Feather combing can take quite a bit of practice to master, but it does have very interesting potential.
Slip and Brush Decorations
When decorating pottery, slips can be applied to ware using brushes. This is best done when the clay is damp or leather-hard.
Brushing slip onto pots is one of the oldest methods of delivering slips to a pottery surface. The brushed decoration can range from very delicate lines done with fluid, fine-particle slip, to an overall layer of heavy slip applied with wide brushes.
One method of decorating pottery is to do slip paintings. Multiple colored slips can be applied to create pictures or designs on the damp or leather-hard clay surface.
Like traditional painting, slip painting is usually done with a brush because the slip can also be trailed or dabbed on with a sponge or the fingers.
Terra sigillata (or terra sig, as many potters call it) is an ancient technique of decorating pottery. It is most famous for being the slip decoration of choice by ancient Greek potters, as well as its use by Pueblo potters in the southwestern United States.
In the terra sigillata technique, no glaze is used at all. Instead, an ultra-fine slip is evenly applied to bone dry greenware and then burnished to a high gloss. After firing, the ware is usually burnished again.
Slips and Resists
Slips can be used with resists in order to decorate pottery. In this technique, slip is brushed onto damp or leather-hard clay after a resist of some form has been applied. The resist is placed in areas which are to remain slip-free.
Resists such as wax emulsions and hot wax repel the slip. Any slip that falls into those areas beads up and is easily wiped away. The resist will burn off during firing.
Paper resists and masking tape can also be used.
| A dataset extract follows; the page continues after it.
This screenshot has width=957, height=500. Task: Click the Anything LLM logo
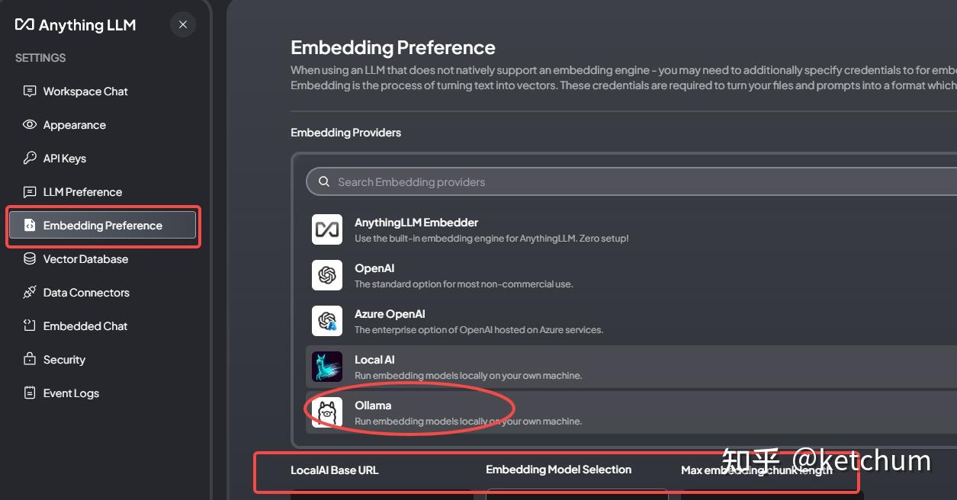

These resists are more like what you may consider a stencil to be.
For paper resists, the paper can either be pressed onto damp clay, or it can be moistened slightly and applied to leather-hard clay. Once the paper or masking tape is applied to the clay, the slip is brushed on. The paper or masking tape is carefully lifted away once the slip has stiffened.
One of the really nice things about using resists and slip is that hard edges and intricate patterns can be achieved.
One way of decorating pottery is to use slip texturing. Although we usually think of slip as being fine-textured and of an even consistency, this doesn't have to be the case.
Slips can have inclusions added such as grog or sand. They can also simply include clumps of the same clay as the slip itself, rather like lumps left in mashed potatoes.
These inclusions and clumps can be used for decorative effects. Textured slips can be applied in small, specific areas. They can be dripped or trailed using a brush. (The large particles will clog nozzles or syringe tips.) Textured slips can also be applied across an entire pot, rather like applying sanded stucco to a wall. Or, you can mix and match to achieve your own vision.